== READING PASSAGE

I’ve heard leaders say that at leadership events. And people in leadership write that down. And underline it. As if asking people to leave who disagree with you is a sign of a powerful leader. (Hint: Surrounding yourself with people who agree with you makes you a wimp of a leader.)

So many people have left the church. Sure, there are examples of big churches you can look to and hope for growth in that model. But I can schedule a tour of a 25,000 square foot church for sale 500 yards from my house that says there is no hope in that model.

You can’t create an insurgency of the heart with a low-trust, high-control model. People will die for Jesus but they won’t die for you. 

La Raza

The church will grow when we give power back to the people. Not just the power to serve leaders vision, but real— actual power over their day-to-day church life. We give lip service to the Priesthood of all Believers but we don’t live it out. In 1520, Martin Luther wrote On the Babylonian Captivity of the Church:

How then if they are forced to admit that we are all equally priests, as many of us as are baptized, and by this way we truly are; while to them is committed only the Ministry (ministerium Predigtamt) and consented to by us (nostro consensu)? If they recognize this they would know that they have no right to exercise power over us (ius imperii, in what has not been committed to them) except insofar as we may have granted it to them, for thus it says in 1 Peter 2, “You are a chosen race, a royal priesthood, a priestly kingdom.” In this way we are all priests, as many of us as are Christians. There are indeed priests whom we call ministers. They are chosen from among us, and who do everything in our name. That is a priesthood which is nothing else than the Ministry. Thus 1 Corinthians 4:1: “No one should regard us as anything else than ministers of Christ and dispensers of the mysteries of God.” Source

Friends, our lips say we believe in the Protestant doctrine of the Priesthood of all Believers but we fund a priesthood among us.

Are you saying we have to fire people?

Listen. I’m not saying that we need to eliminate church staff. I’m saying that if we want to see the church grow again, in a post-Christian America, we need leaders to lead towards decentralization of power. We need paid staff to see their job as expert equippers and not expert speakers. We need to measure leaders on their ability to replicate Jesus and not themselves. We need leaders to unleash an insurgency and not continue an occupation.

So indeed, we probably need to fire some people who won’t embrace the present reality we live in. But new leaders will emerge. The Holy Spirit has always provided. Indeed, there are leaders in your pews today who could do this if only you allowed it.

====

* [GIVEN REQUEST]:
Copy out the part of the church leadership essay that starts at "So indeed, we" and ends after "you allowed it.", word for word.

== RECORDED DATA

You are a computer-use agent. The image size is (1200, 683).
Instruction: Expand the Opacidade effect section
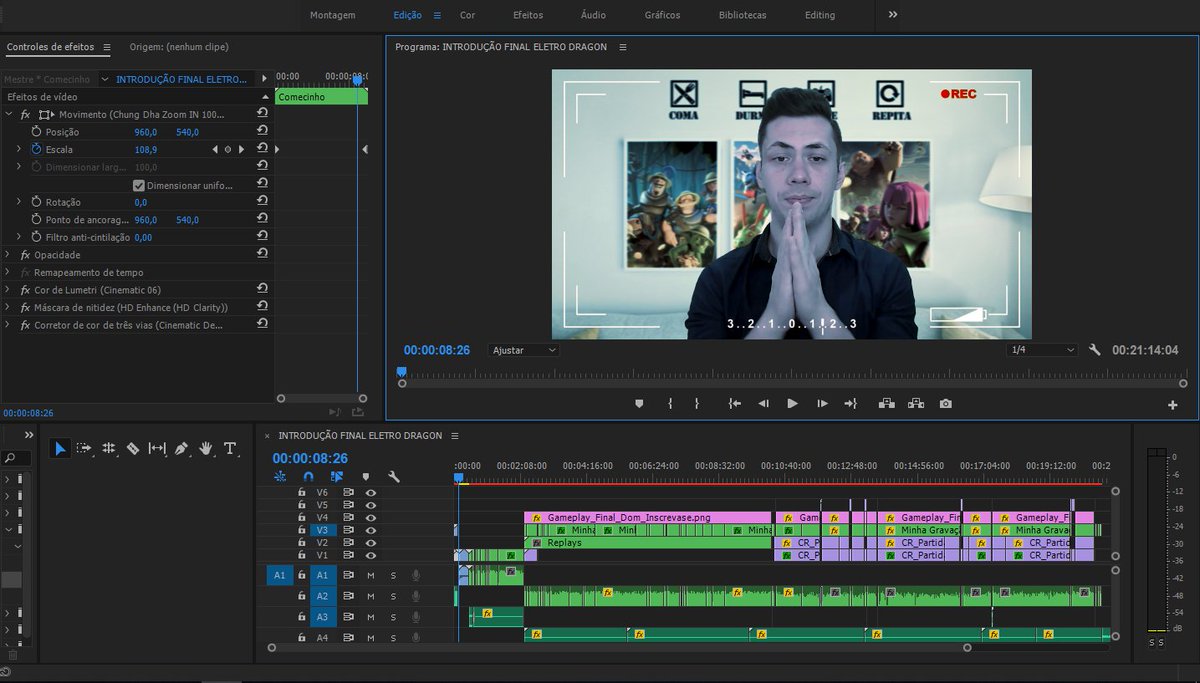9,255

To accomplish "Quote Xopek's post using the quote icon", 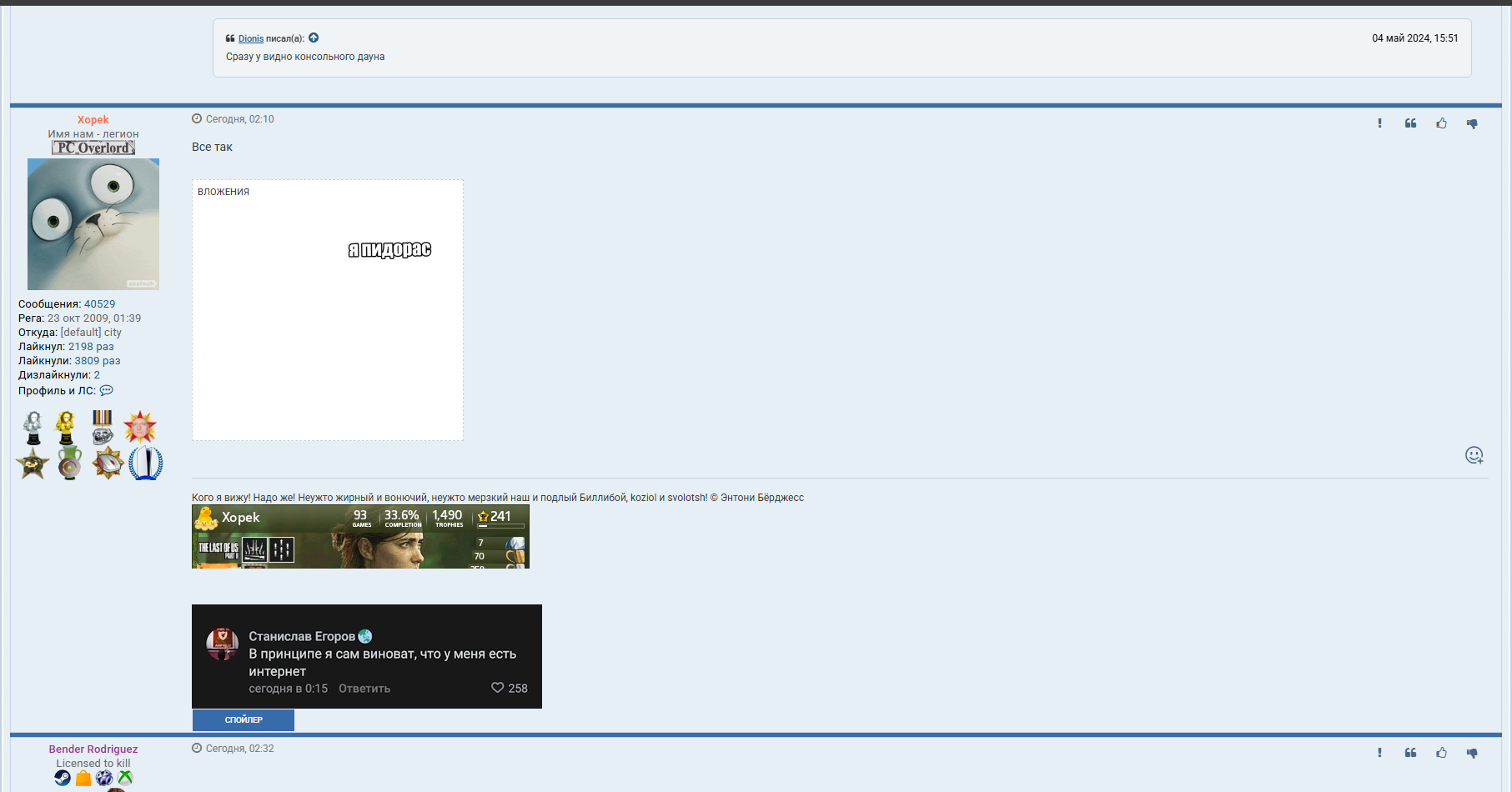I will [1410, 123].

====

* [EXERCISE RESPONSE]:
So indeed, we probably need to fire some people who won’t embrace the present reality we live in. But new leaders will emerge. The Holy Spirit has always provided. Indeed, there are leaders in your pews today who could do this if only you allowed it.